No person is illegal. People can break the law, but God’s children cannot be illegal, any more than there can be illegal mothers, or illegal fathers, or illegal brothers and sisters.
I am a priest. You call me Father. But, my legal status in this country is “alien.” Nine out of ten, when I come back to the United States, immigration officers stop and take me to another office back for further investigation. Whether I wear a collar, it does not matter. I am an alien, a stranger who seems to be suspicious until I prove myself innocent.
In the immigration office, I have met many people like me—feared, confused, annoyed and insulted. No question is allowed because you are an alien; no cell phone is allowed because you look suspicious, maybe all the time.

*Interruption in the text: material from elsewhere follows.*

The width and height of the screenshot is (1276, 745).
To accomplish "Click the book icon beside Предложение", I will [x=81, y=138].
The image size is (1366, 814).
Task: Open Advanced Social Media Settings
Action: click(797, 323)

But, migration has always been part of human history. Abraham was an immigrant and the founding fathers were as well. We all are immigrants, at least the descendents of immigrants. Your father or grandfather or great grandfather was some point an alien in this country. Only difference between you and current immigrants is timing—your ancestors came a little early, definitely a little early in God’s eyes. Now people claim and make immigrants feel unwelcomed and unwanted.
God is clear on this. The scripture says, “You shall not violate the rights of the alien or of the orphan, nor take the clothing of a widow as a pledge. For, remember, you were once salves in Egypt, and the Lord, your God, ransomed you from there; that is why I command you to observe this rule…Remember that you were once slaves in Egypt; that is why I command you to observe this rule” (Deu. 24:17-22).
We stand by the immigrants—documented or undocumented because we are all sojourners here. If we fail to recognize our brothers and sisters in disguise, we have no hope that God will satisfy our deepest hopes. God in Jesus so loved the world that migrated into the far and distant country of our broken human existence and laid down his life on a cross so that we could be reconciled to God and migrate back to our homeland with God and neighbors. Jesus crossed over human borders—races, religions, and cultures. It is our belief that Jesus migrated from heaven to earth and, through his death and resurrection, passed over from death to life. It is our duty to cross over the division, the hardness of heart. It is our responsibility to welcome strangers into our country, our city, our school and our home.